Distribution before product

The Saurashtrian operating instinct is built around moving goods through a dealer network you trust. Whether the goods are cotton bales, brass valves, ceramic tiles or solar inverters — the playbook is identical. Find the right dealer, earn his trust in year one, give him category exclusivity, never undercut him, share the upside, and let the relationship compound for two decades. The product changes. The distribution discipline doesn't.

Cash before credit

Almost every Saurashtra family business I know is structurally cash-positive. They run negative working capital cycles. They pay vendors faster than they ask customers to pay. They keep three to six months of operating cash on hand, not three weeks. This is unfashionable in venture-backed circles where 'burn' is a virtue — and it is the single biggest reason these businesses survive ten-year downcycles that bury more leveraged competitors.

Family — but with role specialisation

The lazy reading of Saurashtra family businesses is that they're nepotistic. The closer look is that they're family-staffed with strict role specialisation. The brother who handles operations doesn't handle finance. The cousin who runs the southern region doesn't run the eastern region. The boundaries are real. The family is the trust layer; the org chart is the operating layer. When these two stay separate, the business compounds. When they blur, it doesn't.

Information shown:

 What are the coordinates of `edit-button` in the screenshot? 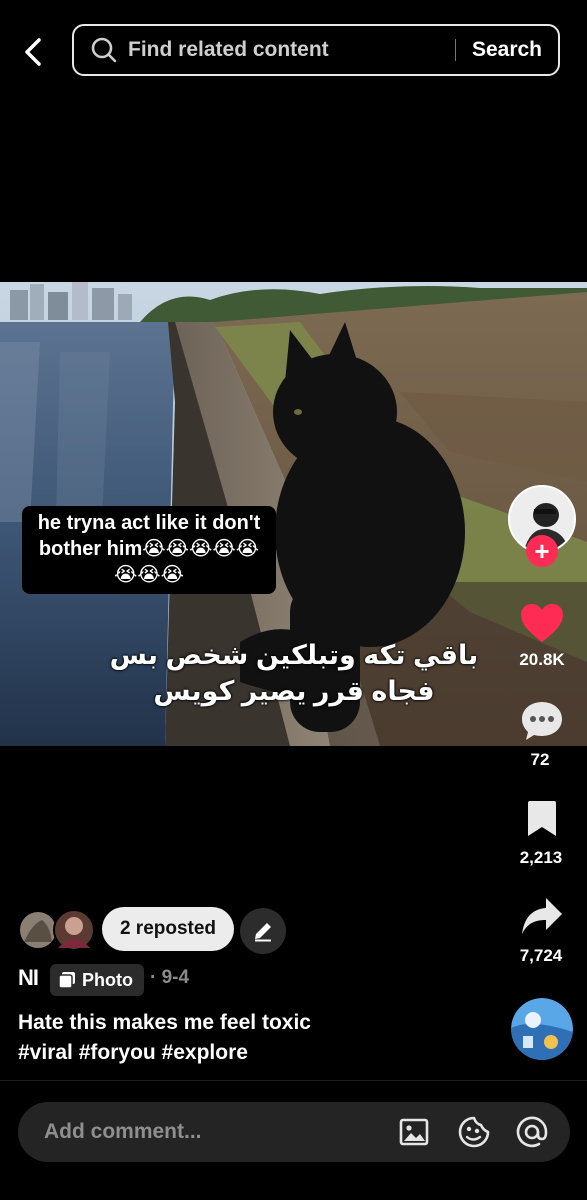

What the task requires: Reproduce, word for word, the portion of the passage on Saurashtra family businesses starting with "Almost every Saurashtra" and going on through "more leveraged competitors.".

Result for this exercise:
Almost every Saurashtra family business I know is structurally cash-positive. They run negative working capital cycles. They pay vendors faster than they ask customers to pay. They keep three to six months of operating cash on hand, not three weeks. This is unfashionable in venture-backed circles where 'burn' is a virtue — and it is the single biggest reason these businesses survive ten-year downcycles that bury more leveraged competitors.